1159  40.575 41.778 47.200
1220  41.392 42.145 45.420
1281  41.921 43.461 46.974
1342  42.498 43.840 52.638
1403  42.813 44.037 49.272
1464  43.741 45.455 49.795
1525  45.382 50.406 59.891
1586  45.579 55.605 66.309
1647  47.498 53.464 64.518
1708  49.373 73.681 84.820
1769  49.726 80.030 101.057

So I do not know if I am being tripped by something in the way packets are being sent/reported or if my reasoning is wrong some way or the other (and in these case where is the error).

It's and ADSL llink to the internet that goes through 100MB wired ethernet, crosses a FGT60 and a zyxel on its way out, and tracepath (also ping -M do) report 1492 as MTU. I am testing from a FC22 linux box. I do not know, but it seems to me that the outside details of the network should not matter (much) viz. the qualitative result I am missing, because fragmentation should happen (at least) before leaving the local interface past the 1500 MTU mark (that's the ethernet connection MTU)

Edit: And the (hidden) faulty piece of reasoning lies in equating the minimum transmission unit (which for tcpV4 over ethernet would be something around 64 bytes), lets call it the mTU, to the MTU - ie, in assuming that all packets will be padded to the MTU. That not being the case, the discontinuity due to fragmentation should be around mTU/Bw, around 20 times smaller than MTU/Bw and likely to be swallowed by the jitter due to varying network conditions

Answer 1

I'm not sure why you would think fragmentation would double the time. If a router fragments a packet, it sends both fragments sequentially. The host on the other end will get the fragments, reassemble them, and reply. The increase in time for fragmentation should be fairly linear. It takes time for a router to fragment a packet, and it takes time for the receiving host to reassemble the fragments.

Doubling the time would involve sending one fragment, getting a response, sending the next fragment, getting the response, and then reporting the time. That is not how it works.

RFC 793, TRANSMISSION CONTROL PROTOCOL, explains how IP fragmentation works.

You should also understand that ICMP (ping uses ICMP Echo and ICMP Echo Reply) is often treated differently than regular IP traffic on the Internet. It is usually low priority, and it will often be queued in favor of regular traffic, and it will be more sensitive to the variable congestion that happens. It may even take a different path than regular traffic. The added latency could end up dwarfing, by sever orders of magnitude, the latency induce by fragmentation. This can have the effect of smoothing the curve.

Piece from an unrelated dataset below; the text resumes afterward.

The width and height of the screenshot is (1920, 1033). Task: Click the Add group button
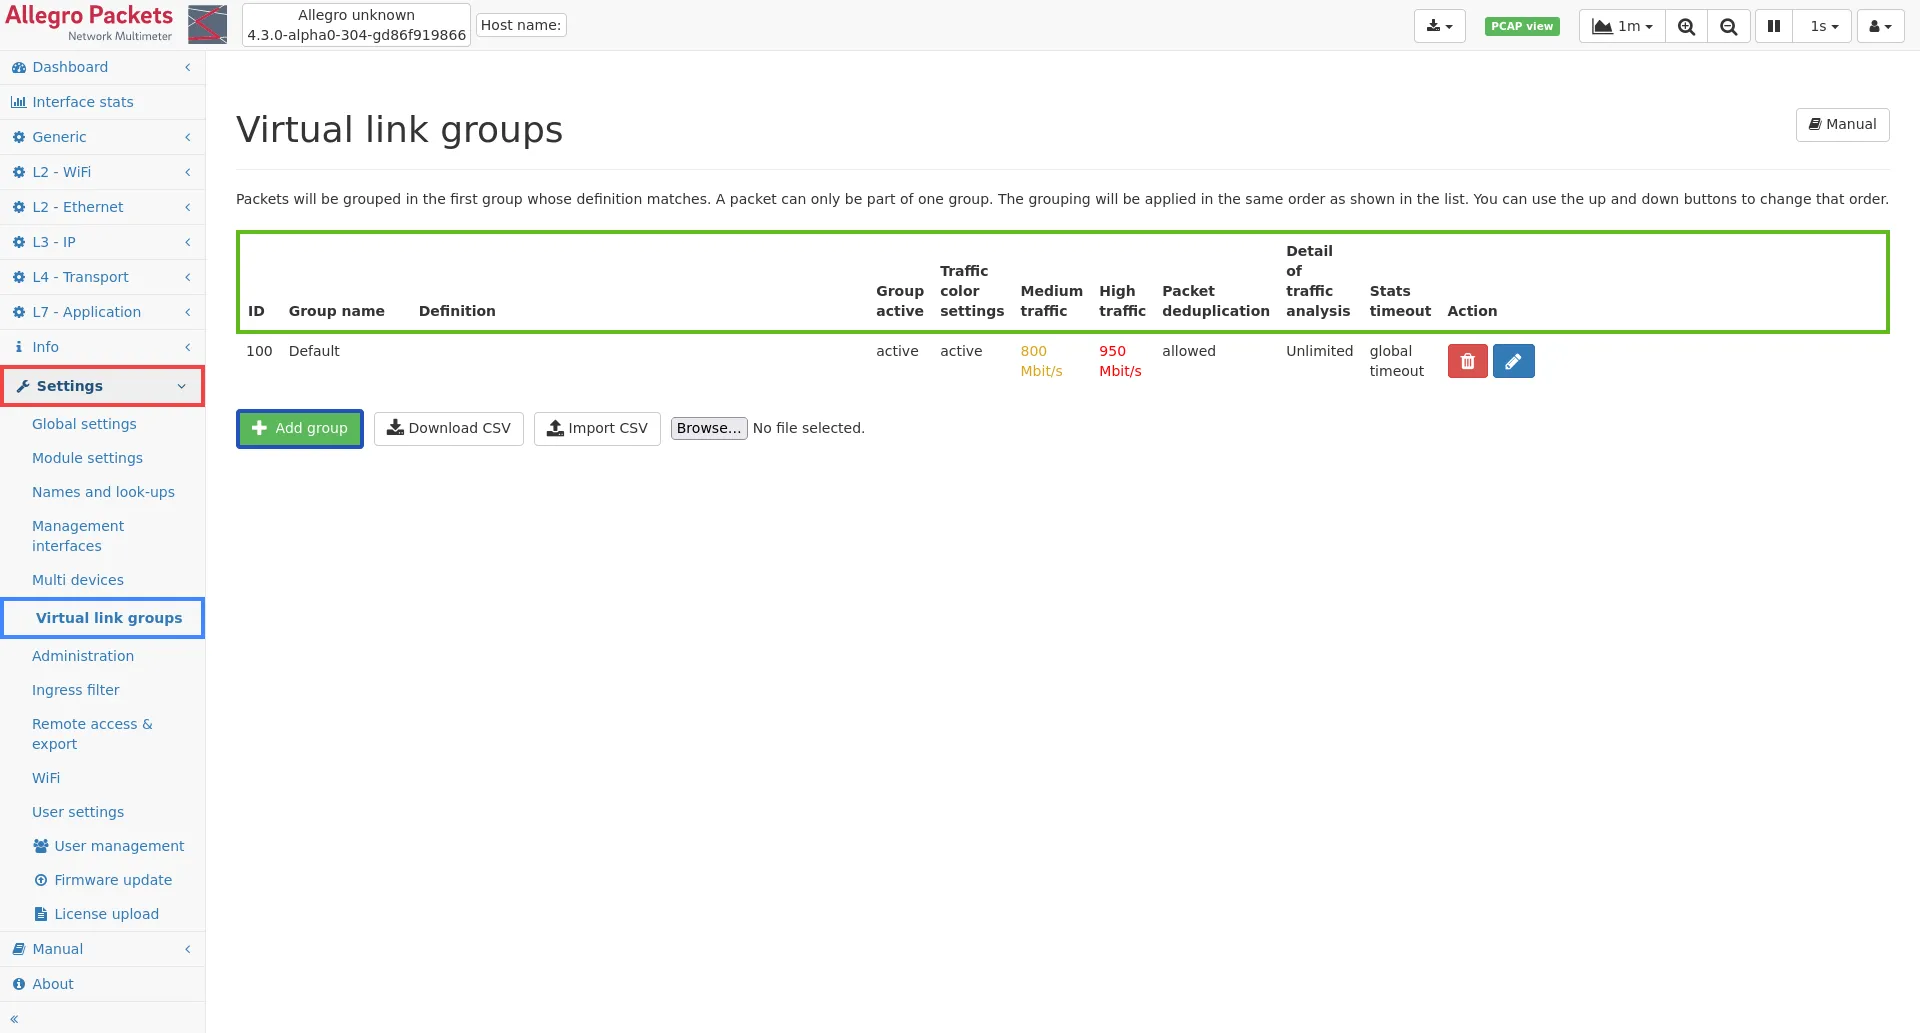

The real way to test fragmentation is on a controlled environment to eliminate variables which are out of your control. Start testing with a point-to-point link between two hosts. Then, start to add devices (switches, routers, etc.) between the two devices, in controlled steps. Perform each test multiple times before changing the test environment. Testing on the Internet can give you unpredictable results since you have no control over the Internet.